> _Excerpt_:
Study objective: To compare drug output from a vented nebulizer (Pari LC Jet Plus) with a traditional unvented nebulizer (Hudson 1730 T Up-Draft 11) using aerosolized tobramycin, which is frequently used in the treatment of cystic fibrosis.

Design: Six nebulizers of each type were filled with a 4 mL tobramycin (80 mg) solution and were driven by a compressor (Pulmo-Aide). Various inspiratory flows (VI) (0, 5, 10, 15, 20 L/min for the Pari LC Jet Plus and 0, 5, and 10 L/min for the Hudson 1730, all at 40% relative humidity) were directed through each nebulizer. Drug output was measured from changes in weight and concentration (assessed by changes in osmometry) within the nebulizer. Particle size distributions were determined by laser diffraction allowing the calculation of the amount of aerosol output in the respirable range (<5 µm). The nebulizers were first run until end-nebulization to establish total drug output and then for either 4 or 5 min to determine the rate of drug output (mg/min) before intermittent aerosol output.

> _Data for review_:
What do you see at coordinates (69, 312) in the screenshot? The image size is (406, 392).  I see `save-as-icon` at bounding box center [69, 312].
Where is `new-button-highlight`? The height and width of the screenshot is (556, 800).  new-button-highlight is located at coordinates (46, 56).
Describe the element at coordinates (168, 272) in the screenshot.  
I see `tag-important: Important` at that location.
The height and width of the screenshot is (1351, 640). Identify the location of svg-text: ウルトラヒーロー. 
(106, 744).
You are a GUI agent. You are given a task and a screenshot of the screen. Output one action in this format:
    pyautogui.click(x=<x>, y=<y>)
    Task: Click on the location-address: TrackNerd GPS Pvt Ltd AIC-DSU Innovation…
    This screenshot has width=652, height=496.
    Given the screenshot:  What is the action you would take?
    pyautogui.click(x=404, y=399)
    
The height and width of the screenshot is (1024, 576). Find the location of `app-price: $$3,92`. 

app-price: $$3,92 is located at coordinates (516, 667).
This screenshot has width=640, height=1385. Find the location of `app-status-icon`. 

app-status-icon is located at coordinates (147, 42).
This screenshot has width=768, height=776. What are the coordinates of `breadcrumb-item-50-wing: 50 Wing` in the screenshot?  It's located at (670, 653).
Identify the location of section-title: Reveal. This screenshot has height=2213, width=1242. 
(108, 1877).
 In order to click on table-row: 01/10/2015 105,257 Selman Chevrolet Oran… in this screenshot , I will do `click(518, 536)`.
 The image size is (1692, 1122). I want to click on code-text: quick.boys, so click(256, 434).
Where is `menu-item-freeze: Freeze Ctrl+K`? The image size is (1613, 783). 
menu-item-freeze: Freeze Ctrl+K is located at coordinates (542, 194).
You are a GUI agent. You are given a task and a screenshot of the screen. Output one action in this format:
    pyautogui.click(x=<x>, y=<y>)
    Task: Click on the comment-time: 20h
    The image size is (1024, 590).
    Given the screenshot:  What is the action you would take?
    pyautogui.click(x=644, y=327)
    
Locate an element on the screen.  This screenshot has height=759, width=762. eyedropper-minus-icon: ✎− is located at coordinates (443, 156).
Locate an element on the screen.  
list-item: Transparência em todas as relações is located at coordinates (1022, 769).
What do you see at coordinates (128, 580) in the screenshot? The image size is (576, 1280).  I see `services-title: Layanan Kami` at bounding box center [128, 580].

> _What the task requires_:
From the nebulizer study excerpt, list every inspiratory flow directed through the Pari LC Jet Plus.

> _Task answer_:
0, 5, 10, 15, and 20 L/min